Wag that dog

If this book doesn’t enrage you, then nothing will.

Carefully documented and persuasively written, Trust Us, We’re Experts is a good old-fashioned muckraking exposé. According to Sheldon Rampton and John Stauber, the hired guns of the public relations industry are even more insidious than many of us may have guessed. Because science assumes unique authority in the modern age, industry and government devise clever strategies for manipulating public opinion through the cult of “expert” scientific opinion.

Take, for example, “Potemkin punditry.” Part of Microsoft’s PR campaign against the Justice Department’s antitrust suit paid for ads and partially subsidized a pro-Microsoft book by the conservative think tank, the Independent Institute.

The authors provide a wide variety of similar “Potemkin” incidents, including (unsurprisingly), the pharmaceutical, tobacco and oil industries.

Rampton and Stauber define the PR worldview as “the belief that people are fundamentally irrational and that therefore a class of behind-the-scenes manipulators is necessary to shape opinion for the public’s own good.”

Tragic example: occupational illness. These account for 800,000 injuries and 80,000 deaths per year. Industry and government, through PR spin and spit, distract the public from focusing on the causes for these tragedies.

Perhaps most alarming is the authors’ documentation of the subtle relationship between industry and academia. Rampton and Stauber cite dozens of studies which demonstrate that “scientists” whose funding depend on grants from industry and government are far more likely to report results congenial to their sponsors than are independent researchers.

How to remedy this abysmal state of affairs and provide more citizen participation in public policy?

Rampton and Stauber make two novel recommendations:

1) Consensus Conferences.
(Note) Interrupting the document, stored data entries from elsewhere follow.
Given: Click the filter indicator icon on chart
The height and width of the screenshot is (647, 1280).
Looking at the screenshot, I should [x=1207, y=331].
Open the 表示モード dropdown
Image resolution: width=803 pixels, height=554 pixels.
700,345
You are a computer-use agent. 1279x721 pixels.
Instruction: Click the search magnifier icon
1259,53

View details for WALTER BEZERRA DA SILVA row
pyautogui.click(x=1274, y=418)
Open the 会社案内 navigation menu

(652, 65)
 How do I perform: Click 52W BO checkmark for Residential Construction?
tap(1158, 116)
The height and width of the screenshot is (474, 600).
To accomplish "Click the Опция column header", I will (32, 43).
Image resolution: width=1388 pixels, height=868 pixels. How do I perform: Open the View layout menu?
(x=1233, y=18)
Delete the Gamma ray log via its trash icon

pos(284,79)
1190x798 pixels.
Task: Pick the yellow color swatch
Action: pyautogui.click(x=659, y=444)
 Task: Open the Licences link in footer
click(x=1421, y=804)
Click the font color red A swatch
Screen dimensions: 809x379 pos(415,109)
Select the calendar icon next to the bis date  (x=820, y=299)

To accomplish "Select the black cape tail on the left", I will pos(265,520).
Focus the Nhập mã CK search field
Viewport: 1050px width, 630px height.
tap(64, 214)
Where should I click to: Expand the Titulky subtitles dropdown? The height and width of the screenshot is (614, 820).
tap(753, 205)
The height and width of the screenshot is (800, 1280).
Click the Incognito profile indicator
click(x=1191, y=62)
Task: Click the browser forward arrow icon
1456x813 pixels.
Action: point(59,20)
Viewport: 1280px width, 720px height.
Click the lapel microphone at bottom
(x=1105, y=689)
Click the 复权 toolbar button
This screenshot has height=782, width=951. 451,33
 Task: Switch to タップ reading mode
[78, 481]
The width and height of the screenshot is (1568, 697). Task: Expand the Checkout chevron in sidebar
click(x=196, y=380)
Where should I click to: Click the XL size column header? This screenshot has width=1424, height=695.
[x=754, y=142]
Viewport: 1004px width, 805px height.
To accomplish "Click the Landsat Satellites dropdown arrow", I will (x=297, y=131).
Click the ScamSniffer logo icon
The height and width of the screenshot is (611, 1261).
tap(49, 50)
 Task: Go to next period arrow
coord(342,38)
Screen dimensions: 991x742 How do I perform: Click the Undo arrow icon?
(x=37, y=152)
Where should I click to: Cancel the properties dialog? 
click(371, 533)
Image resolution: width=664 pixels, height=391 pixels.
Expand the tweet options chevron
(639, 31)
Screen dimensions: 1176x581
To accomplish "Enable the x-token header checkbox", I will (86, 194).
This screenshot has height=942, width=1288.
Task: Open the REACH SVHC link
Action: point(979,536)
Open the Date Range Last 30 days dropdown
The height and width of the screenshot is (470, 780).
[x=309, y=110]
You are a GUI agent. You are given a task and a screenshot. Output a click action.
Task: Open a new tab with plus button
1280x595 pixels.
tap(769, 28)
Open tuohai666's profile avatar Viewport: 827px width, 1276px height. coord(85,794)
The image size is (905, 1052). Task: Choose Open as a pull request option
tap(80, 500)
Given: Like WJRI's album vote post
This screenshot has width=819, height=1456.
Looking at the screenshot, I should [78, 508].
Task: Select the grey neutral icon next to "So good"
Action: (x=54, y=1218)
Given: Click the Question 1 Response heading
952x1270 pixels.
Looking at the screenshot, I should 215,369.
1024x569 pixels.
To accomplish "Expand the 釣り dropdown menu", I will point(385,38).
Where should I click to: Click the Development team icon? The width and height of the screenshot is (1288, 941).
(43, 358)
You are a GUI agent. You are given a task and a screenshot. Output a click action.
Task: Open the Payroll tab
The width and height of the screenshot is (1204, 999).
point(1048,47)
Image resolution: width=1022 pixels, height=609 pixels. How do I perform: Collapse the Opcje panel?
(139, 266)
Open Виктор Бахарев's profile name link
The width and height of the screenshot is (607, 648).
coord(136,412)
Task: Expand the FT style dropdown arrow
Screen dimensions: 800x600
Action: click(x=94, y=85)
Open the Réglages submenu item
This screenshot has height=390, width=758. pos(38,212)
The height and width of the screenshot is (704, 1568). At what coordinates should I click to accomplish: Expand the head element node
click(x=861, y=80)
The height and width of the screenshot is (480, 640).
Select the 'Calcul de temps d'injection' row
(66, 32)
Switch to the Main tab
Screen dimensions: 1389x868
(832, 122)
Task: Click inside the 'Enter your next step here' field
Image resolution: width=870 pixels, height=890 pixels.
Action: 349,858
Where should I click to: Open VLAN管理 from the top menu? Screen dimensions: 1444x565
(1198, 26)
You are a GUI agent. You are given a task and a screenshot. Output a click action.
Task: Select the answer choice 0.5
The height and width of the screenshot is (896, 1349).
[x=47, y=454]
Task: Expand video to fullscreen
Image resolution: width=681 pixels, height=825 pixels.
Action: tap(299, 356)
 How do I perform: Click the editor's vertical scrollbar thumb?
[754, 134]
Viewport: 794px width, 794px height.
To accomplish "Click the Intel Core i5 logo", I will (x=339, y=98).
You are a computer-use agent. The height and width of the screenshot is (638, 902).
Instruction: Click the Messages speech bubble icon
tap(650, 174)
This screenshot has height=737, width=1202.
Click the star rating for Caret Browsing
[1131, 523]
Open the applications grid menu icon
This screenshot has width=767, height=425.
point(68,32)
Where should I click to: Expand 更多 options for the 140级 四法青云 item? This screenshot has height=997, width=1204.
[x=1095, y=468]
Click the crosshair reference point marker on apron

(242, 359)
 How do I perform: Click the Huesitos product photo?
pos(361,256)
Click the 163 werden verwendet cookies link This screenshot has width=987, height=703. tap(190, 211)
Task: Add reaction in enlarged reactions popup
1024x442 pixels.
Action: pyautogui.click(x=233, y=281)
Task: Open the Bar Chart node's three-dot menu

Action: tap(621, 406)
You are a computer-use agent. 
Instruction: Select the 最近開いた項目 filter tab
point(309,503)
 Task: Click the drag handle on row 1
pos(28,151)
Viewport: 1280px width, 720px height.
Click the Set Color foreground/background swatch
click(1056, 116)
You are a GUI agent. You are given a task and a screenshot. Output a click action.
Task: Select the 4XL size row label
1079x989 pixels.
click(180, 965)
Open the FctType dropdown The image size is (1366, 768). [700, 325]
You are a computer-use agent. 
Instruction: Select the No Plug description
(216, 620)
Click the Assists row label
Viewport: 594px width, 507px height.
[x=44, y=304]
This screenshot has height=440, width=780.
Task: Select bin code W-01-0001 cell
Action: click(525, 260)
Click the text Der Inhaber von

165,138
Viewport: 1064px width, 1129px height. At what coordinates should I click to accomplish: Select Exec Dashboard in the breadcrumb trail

Pioneered in Denmark, these conferences bring together “experts” and community laypersons to discuss specific public policy issues on a nonpartisan basis. Their conclusions are then transmitted to the appropriate governmental authorities. In the United States, this approach has been pioneered by the Amherst, Mass.,-based Loka Institute.

2) Participate in grass-roots community organized research projects. As the authors remark, if “community-based research sounds like some pie-in-the-sky idea,” note that this approach has already produced positive results in Holland, Austria, the Czech Republic, England, Germany, Malaysia and Northern Ireland, among many other countries.

If, in the immortal words of Pogo, we have “met the enemy and he is us,” in that possum’s creators equally immortal words, “All of us are in the dark, but some of us have learned to whistle.”

Rampton and Stauber have learned to whistle. The question is, can the rest of us carry their tune?